**What is expected**
In the records that follow, count the lines where the string "computer" appears, and give the count with nothing added.
--------------------
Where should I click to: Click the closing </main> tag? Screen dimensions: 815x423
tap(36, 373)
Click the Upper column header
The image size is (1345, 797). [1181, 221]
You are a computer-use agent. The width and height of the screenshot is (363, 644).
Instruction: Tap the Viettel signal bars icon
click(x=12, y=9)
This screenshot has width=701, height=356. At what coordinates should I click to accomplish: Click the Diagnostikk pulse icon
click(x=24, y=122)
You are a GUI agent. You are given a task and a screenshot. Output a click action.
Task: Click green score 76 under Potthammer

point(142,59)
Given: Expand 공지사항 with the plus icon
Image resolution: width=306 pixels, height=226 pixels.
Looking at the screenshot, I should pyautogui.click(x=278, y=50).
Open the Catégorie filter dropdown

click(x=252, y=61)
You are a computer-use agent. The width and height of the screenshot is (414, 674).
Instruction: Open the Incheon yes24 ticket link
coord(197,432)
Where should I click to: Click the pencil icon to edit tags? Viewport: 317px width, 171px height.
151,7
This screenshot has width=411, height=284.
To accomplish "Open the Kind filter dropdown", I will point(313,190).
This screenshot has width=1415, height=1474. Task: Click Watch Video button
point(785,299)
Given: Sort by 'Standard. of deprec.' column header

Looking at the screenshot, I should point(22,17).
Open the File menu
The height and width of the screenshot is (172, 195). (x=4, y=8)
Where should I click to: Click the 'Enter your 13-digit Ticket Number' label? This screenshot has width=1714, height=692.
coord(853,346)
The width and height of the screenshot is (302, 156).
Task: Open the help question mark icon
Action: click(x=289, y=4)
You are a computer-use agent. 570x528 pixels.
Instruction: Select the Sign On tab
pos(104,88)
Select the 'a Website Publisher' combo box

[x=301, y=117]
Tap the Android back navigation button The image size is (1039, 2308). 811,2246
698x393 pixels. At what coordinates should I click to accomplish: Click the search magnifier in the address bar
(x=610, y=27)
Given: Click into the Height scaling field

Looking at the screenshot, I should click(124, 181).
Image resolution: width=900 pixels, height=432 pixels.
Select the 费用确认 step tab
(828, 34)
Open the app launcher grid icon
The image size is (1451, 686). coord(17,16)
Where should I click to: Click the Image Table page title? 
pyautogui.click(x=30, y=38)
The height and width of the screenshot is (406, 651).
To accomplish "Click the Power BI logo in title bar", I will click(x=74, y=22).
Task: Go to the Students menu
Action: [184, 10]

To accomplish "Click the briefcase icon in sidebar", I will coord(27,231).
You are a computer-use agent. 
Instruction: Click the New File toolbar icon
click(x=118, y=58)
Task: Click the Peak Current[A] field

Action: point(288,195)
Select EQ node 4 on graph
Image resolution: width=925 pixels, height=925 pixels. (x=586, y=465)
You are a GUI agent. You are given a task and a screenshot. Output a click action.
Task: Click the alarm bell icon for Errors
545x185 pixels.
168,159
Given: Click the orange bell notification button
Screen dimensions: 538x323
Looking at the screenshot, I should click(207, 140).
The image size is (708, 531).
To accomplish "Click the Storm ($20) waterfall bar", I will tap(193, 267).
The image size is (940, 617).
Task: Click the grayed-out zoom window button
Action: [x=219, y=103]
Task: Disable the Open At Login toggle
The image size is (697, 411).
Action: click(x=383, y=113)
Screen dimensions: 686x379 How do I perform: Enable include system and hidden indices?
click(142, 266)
--------------------
**Response to this task**
4